= Five Springs Park =

Park in Lanzhou, Gansu, China

The Five Springs Park is located in the northwest part of Gaolan Mountain. The mountain lies in the south part of Lanzhou City, Gansu Province. With a total area of 266,400 square meters, the Five Springs Park is the largest in Lanzhou.

==Mythological Origin==
The Five Springs Park, like many other scenic places in China, has a history that originates in mythology. According to legend, the springs formed during the Western Han Dynasty (206 B.C.- 24 A.D.). One of the Dynasty's most famous generals, Huo Qubing, was sent by the Emperor to on a punitive expedition into the stronghold of the Hun people, in the northwestern part of China. Traveling from Chang'an (now Xi'an), General Huo and his soldiers traveled for several days on end before arriving at the foot of the Gaolan Mountain. Wearied and out of water, the army began to search for water. When water could be found nowhere, General Huo lashed his horsewhip five times into the ground. Such was the force in his blows that immediately five springs began spouting water. From that day onward place came to be known as the Five Springs Mountain.

==Park History==
The magical emergence of the springs easily lead to the perception that the story is fake or at least exaggerated. But the five springs still remain. The five springs have flowed since time immemorial, providing water to the people of the region. The region was officially declared a park in 1955.

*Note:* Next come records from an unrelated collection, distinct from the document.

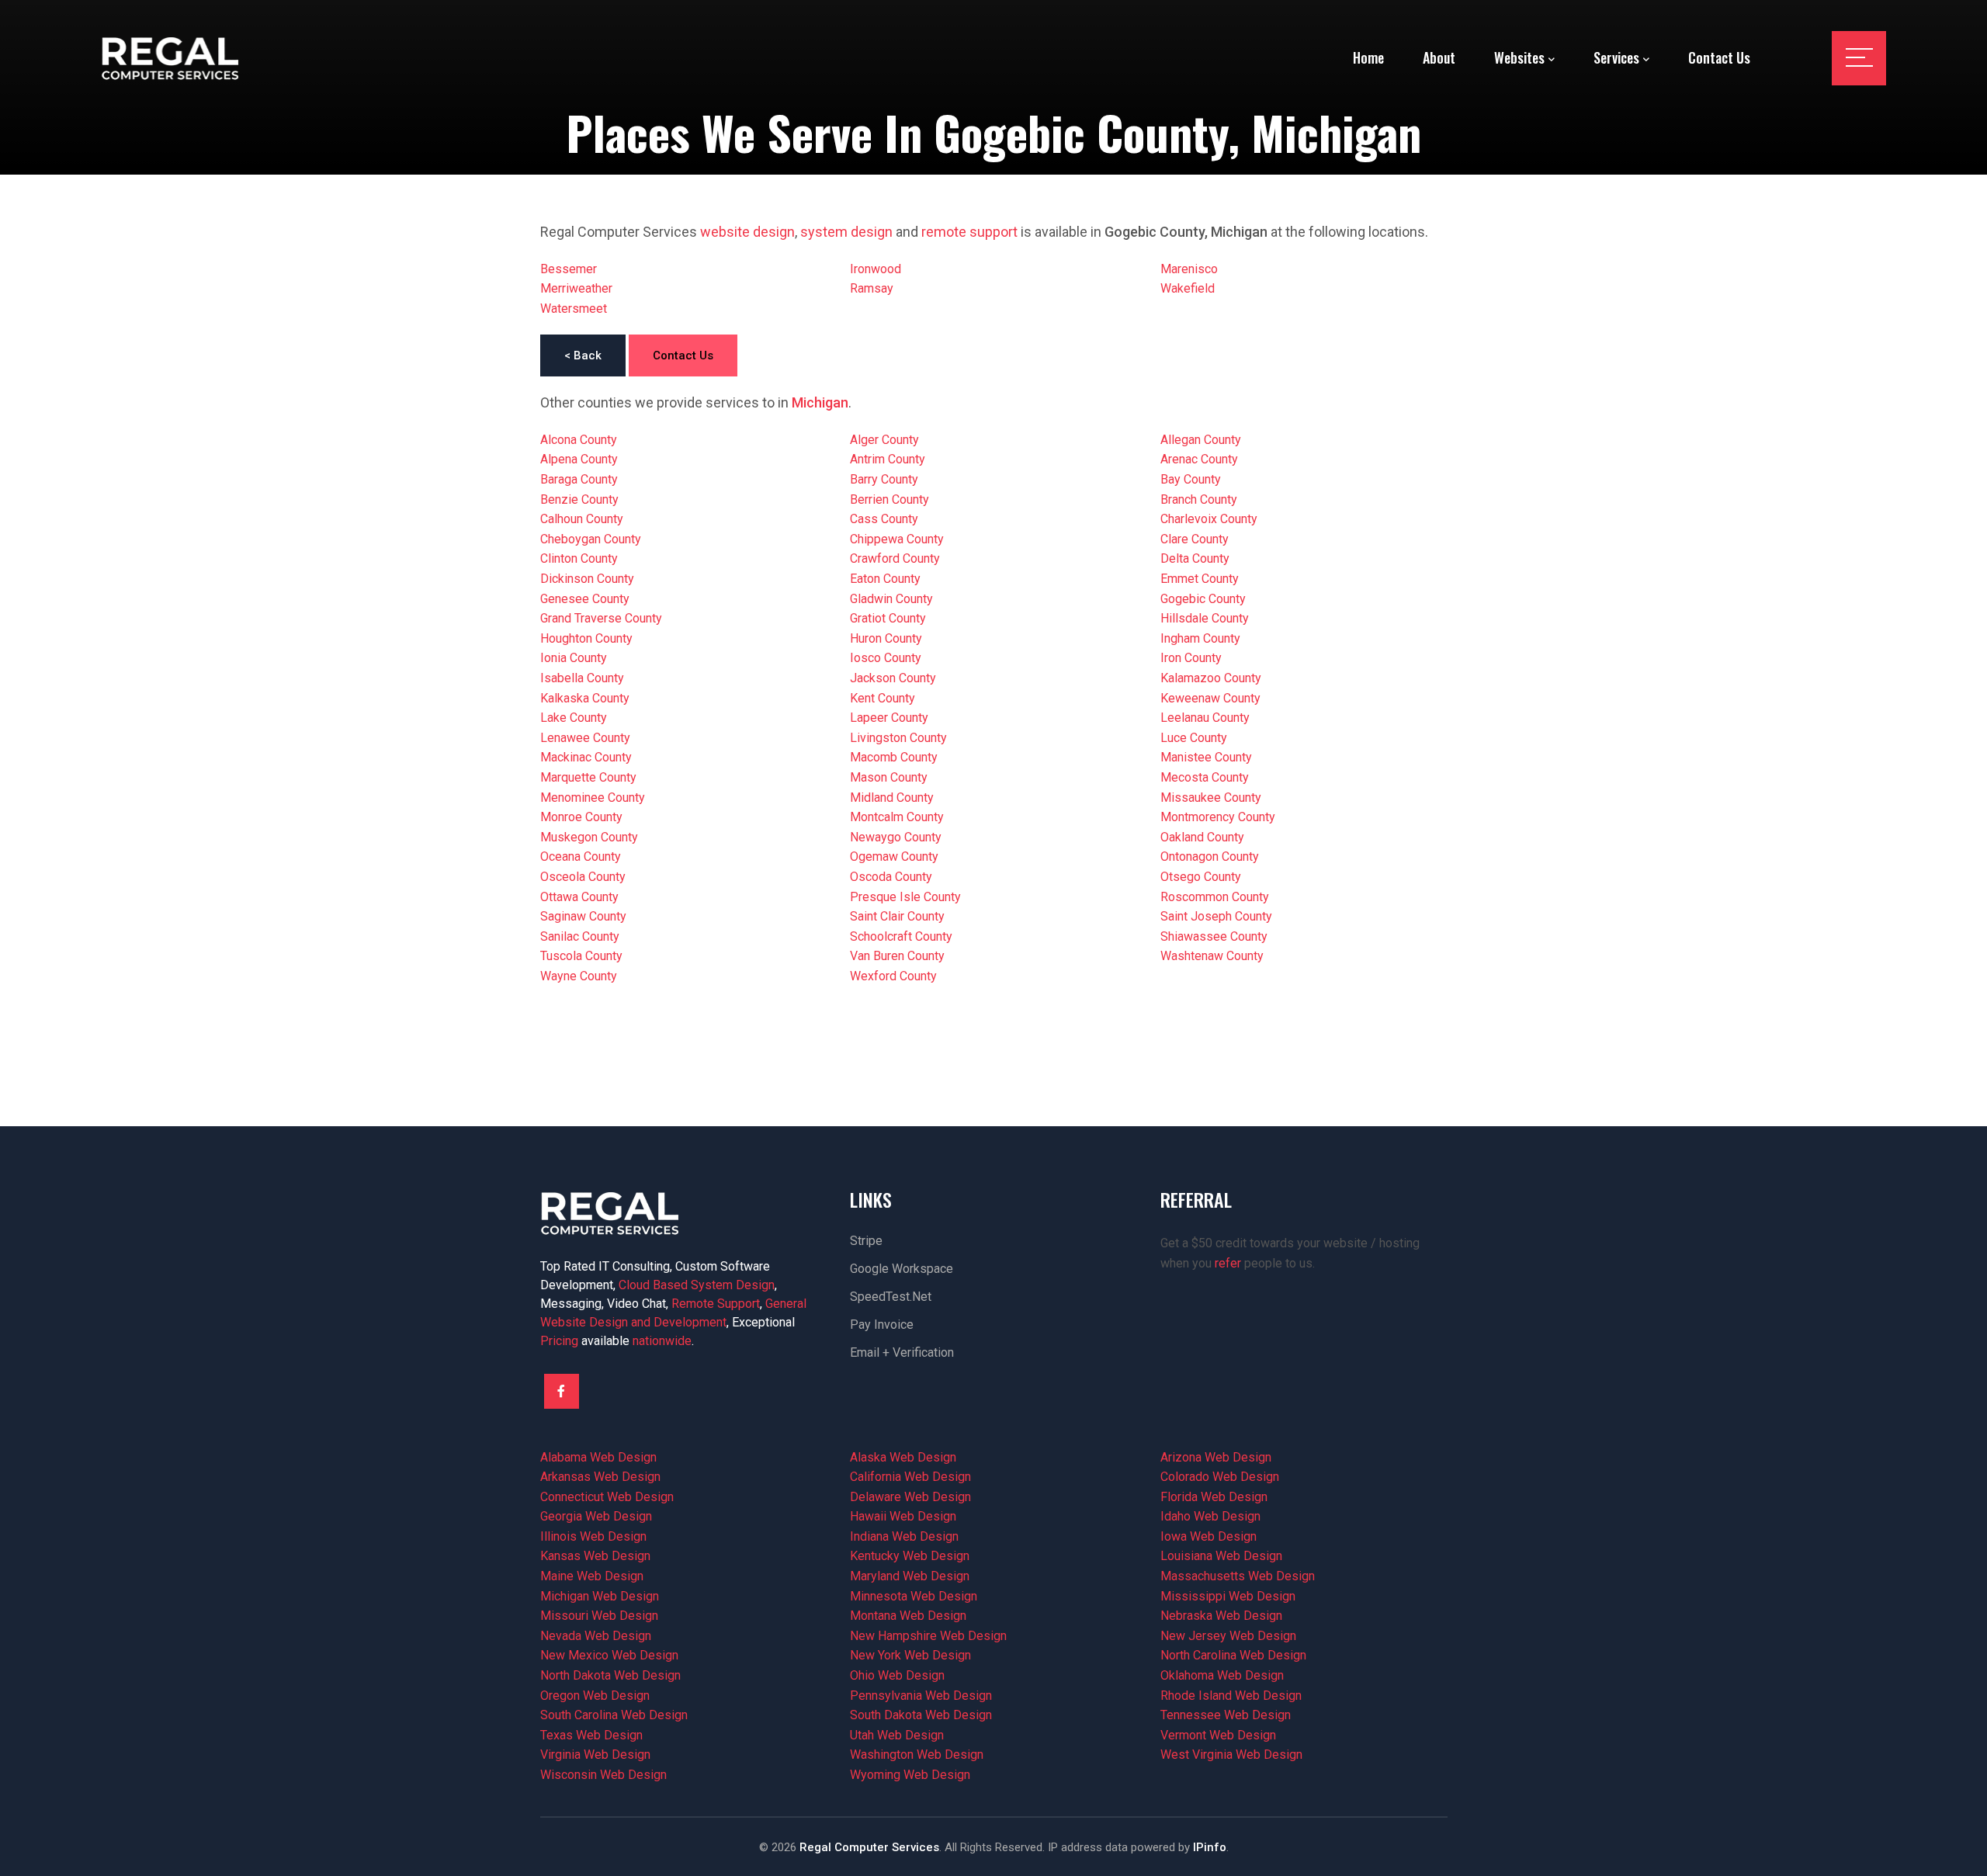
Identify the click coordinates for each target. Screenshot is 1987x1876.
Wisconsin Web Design (603, 1774)
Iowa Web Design (1208, 1536)
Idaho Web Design (1210, 1516)
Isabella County (582, 678)
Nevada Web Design (595, 1635)
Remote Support (715, 1303)
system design (846, 232)
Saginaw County (583, 916)
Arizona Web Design (1215, 1457)
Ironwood (875, 269)
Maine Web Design (591, 1576)
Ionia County (573, 657)
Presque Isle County (905, 896)
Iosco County (885, 657)
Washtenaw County (1212, 955)
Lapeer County (889, 717)
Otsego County (1200, 876)
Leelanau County (1205, 717)
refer (1228, 1263)
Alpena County (579, 459)
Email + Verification (902, 1352)
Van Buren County (897, 955)
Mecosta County (1204, 777)
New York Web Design (910, 1655)
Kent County (882, 698)
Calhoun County (581, 518)
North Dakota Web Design (610, 1675)
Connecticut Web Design (607, 1496)
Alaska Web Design (903, 1457)
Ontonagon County (1209, 856)
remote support (969, 232)
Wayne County (578, 976)
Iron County (1191, 657)
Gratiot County (888, 618)
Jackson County (893, 678)
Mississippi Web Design (1227, 1596)
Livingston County (898, 737)
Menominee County (592, 797)
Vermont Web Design (1218, 1735)
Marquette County (588, 777)
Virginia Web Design (595, 1754)
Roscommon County (1214, 896)
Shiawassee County (1213, 936)
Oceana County (580, 856)
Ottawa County (579, 896)
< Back (583, 355)
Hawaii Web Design (903, 1516)
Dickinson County (587, 578)
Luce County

==The Middle Peak and The Springs==
The Middle Peak of the Five Springs Mountain, thus named because of its central location within the park, is the highest point in the park. It rises 1,600 m above sea level. On either side of this peak are the Meng Spring and Hui Spring. The other three springs, namely Ganlu, Juyue, and Mozi are scattered around the park.

Ganlu Spring is located near Mani Temple, a sacred site for followers of Tibetan Buddhism. Ganlu translates as 'sweet dew' or 'timely rain' in English. According to mythology, ancient Chinese emperors and officials often prayed to the god of agriculture to bestow rain. The mountaintop is believed to be the site of sacrificial offerings, which were made for rain. When it rained, the people, believing it to be the rain provided by the gods, referred to it as timely rain or sweet dew.

Juyue Spring is regarded as the most beautiful of all five springs. This is largely owing to its unique shape, which is like a well. The name is derived from two words, ‘Ju’ meaning ‘to hold something in two hands’ and ‘Yue’ meaning ‘moon’. The meaning of the two words combine to form the ‘spring that could hold the moon in her hands'. The moon reflecting on the water of this spring is a big attraction during autumn.

Mozi Spring is remarkable for the superstitious beliefs attached to it. Its name reflects this quite clearly. It means ‘to touch or feel the stone to learn the gender of a fetus’. The Dizang Temple, which is dedicated to the Buddha in charge of birth, is located in the vicinity of this spring. There is a belief that the spring can help people know whether a pregnant lady will deliver a boy or a girl.